WORK REQUEST ::
Retype the records below exactly. Leave nothing out.

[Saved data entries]
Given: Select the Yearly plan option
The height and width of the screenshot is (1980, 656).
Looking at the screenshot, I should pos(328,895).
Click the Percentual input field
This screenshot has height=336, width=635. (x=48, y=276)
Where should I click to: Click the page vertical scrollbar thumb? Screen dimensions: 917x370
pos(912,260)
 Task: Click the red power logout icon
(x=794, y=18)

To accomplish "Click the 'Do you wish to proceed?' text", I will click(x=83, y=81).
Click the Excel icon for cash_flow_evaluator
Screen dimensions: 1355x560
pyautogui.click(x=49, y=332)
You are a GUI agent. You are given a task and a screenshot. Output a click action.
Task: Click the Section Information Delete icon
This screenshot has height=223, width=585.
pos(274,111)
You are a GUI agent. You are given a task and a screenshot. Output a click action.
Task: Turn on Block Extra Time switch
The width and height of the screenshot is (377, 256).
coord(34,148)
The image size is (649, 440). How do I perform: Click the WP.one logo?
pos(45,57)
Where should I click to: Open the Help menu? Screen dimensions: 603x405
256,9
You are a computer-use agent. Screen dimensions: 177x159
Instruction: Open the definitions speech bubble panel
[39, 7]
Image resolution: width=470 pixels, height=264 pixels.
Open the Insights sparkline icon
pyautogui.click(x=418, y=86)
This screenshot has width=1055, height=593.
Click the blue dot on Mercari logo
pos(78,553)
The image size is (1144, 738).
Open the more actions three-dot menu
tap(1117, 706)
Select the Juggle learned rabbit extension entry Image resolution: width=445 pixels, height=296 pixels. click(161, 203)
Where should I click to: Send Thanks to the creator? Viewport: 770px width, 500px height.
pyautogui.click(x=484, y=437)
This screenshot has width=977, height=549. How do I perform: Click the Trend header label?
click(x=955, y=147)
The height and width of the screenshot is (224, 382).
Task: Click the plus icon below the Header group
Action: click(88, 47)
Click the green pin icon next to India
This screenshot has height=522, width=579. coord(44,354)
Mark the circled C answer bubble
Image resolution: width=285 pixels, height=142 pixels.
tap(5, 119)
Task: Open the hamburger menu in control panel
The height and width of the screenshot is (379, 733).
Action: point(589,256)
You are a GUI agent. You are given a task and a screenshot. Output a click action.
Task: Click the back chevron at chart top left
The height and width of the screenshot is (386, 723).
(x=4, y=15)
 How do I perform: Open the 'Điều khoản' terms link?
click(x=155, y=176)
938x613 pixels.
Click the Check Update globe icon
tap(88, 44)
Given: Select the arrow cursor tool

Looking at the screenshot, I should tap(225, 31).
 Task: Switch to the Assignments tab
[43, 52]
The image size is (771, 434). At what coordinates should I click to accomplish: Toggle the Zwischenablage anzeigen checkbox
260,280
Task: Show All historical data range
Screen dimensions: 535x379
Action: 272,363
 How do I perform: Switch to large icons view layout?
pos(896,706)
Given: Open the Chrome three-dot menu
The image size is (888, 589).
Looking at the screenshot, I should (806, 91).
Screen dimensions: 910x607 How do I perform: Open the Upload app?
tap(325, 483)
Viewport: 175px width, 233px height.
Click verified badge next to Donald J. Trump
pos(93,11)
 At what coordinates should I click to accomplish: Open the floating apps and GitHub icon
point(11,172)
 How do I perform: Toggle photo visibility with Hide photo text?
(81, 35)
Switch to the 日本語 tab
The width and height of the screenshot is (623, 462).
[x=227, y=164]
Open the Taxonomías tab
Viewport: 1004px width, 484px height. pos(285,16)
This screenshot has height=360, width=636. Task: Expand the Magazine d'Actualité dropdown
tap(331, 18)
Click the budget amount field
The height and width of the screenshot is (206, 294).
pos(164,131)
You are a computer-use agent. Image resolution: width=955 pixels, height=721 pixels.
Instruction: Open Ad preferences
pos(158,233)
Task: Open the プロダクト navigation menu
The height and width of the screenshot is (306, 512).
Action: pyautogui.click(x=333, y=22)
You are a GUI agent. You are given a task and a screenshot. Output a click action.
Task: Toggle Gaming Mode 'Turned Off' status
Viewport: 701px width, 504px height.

WRITTEN SOLUTION ::
Given: Select the Yearly plan option
The height and width of the screenshot is (1980, 656).
Looking at the screenshot, I should pos(328,895).
Click the Percentual input field
This screenshot has height=336, width=635. (x=48, y=276)
Where should I click to: Click the page vertical scrollbar thumb? Screen dimensions: 917x370
pos(912,260)
 Task: Click the red power logout icon
(x=794, y=18)

To accomplish "Click the 'Do you wish to proceed?' text", I will click(x=83, y=81).
Click the Excel icon for cash_flow_evaluator
Screen dimensions: 1355x560
pyautogui.click(x=49, y=332)
You are a GUI agent. You are given a task and a screenshot. Output a click action.
Task: Click the Section Information Delete icon
This screenshot has height=223, width=585.
pos(274,111)
You are a GUI agent. You are given a task and a screenshot. Output a click action.
Task: Turn on Block Extra Time switch
The width and height of the screenshot is (377, 256).
coord(34,148)
The image size is (649, 440). How do I perform: Click the WP.one logo?
pos(45,57)
Where should I click to: Open the Help menu? Screen dimensions: 603x405
256,9
You are a computer-use agent. Screen dimensions: 177x159
Instruction: Open the definitions speech bubble panel
[39, 7]
Image resolution: width=470 pixels, height=264 pixels.
Open the Insights sparkline icon
pyautogui.click(x=418, y=86)
This screenshot has width=1055, height=593.
Click the blue dot on Mercari logo
pos(78,553)
The image size is (1144, 738).
Open the more actions three-dot menu
tap(1117, 706)
Select the Juggle learned rabbit extension entry Image resolution: width=445 pixels, height=296 pixels. click(161, 203)
Where should I click to: Send Thanks to the creator? Viewport: 770px width, 500px height.
pyautogui.click(x=484, y=437)
This screenshot has width=977, height=549. How do I perform: Click the Trend header label?
click(x=955, y=147)
The height and width of the screenshot is (224, 382).
Task: Click the plus icon below the Header group
Action: click(88, 47)
Click the green pin icon next to India
This screenshot has height=522, width=579. coord(44,354)
Mark the circled C answer bubble
Image resolution: width=285 pixels, height=142 pixels.
tap(5, 119)
Task: Open the hamburger menu in control panel
The height and width of the screenshot is (379, 733).
Action: point(589,256)
You are a GUI agent. You are given a task and a screenshot. Output a click action.
Task: Click the back chevron at chart top left
The height and width of the screenshot is (386, 723).
(x=4, y=15)
 How do I perform: Open the 'Điều khoản' terms link?
click(x=155, y=176)
938x613 pixels.
Click the Check Update globe icon
tap(88, 44)
Given: Select the arrow cursor tool

Looking at the screenshot, I should tap(225, 31).
 Task: Switch to the Assignments tab
[43, 52]
The image size is (771, 434). At what coordinates should I click to accomplish: Toggle the Zwischenablage anzeigen checkbox
260,280
Task: Show All historical data range
Screen dimensions: 535x379
Action: 272,363
 How do I perform: Switch to large icons view layout?
pos(896,706)
Given: Open the Chrome three-dot menu
The image size is (888, 589).
Looking at the screenshot, I should (806, 91).
Screen dimensions: 910x607 How do I perform: Open the Upload app?
tap(325, 483)
Viewport: 175px width, 233px height.
Click verified badge next to Donald J. Trump
pos(93,11)
 At what coordinates should I click to accomplish: Open the floating apps and GitHub icon
point(11,172)
 How do I perform: Toggle photo visibility with Hide photo text?
(81, 35)
Switch to the 日本語 tab
The width and height of the screenshot is (623, 462).
[x=227, y=164]
Open the Taxonomías tab
Viewport: 1004px width, 484px height. pos(285,16)
This screenshot has height=360, width=636. Task: Expand the Magazine d'Actualité dropdown
tap(331, 18)
Click the budget amount field
The height and width of the screenshot is (206, 294).
pos(164,131)
You are a computer-use agent. Image resolution: width=955 pixels, height=721 pixels.
Instruction: Open Ad preferences
pos(158,233)
Task: Open the プロダクト navigation menu
The height and width of the screenshot is (306, 512).
Action: pyautogui.click(x=333, y=22)
You are a GUI agent. You are given a task and a screenshot. Output a click action.
Task: Toggle Gaming Mode 'Turned Off' status
Viewport: 701px width, 504px height.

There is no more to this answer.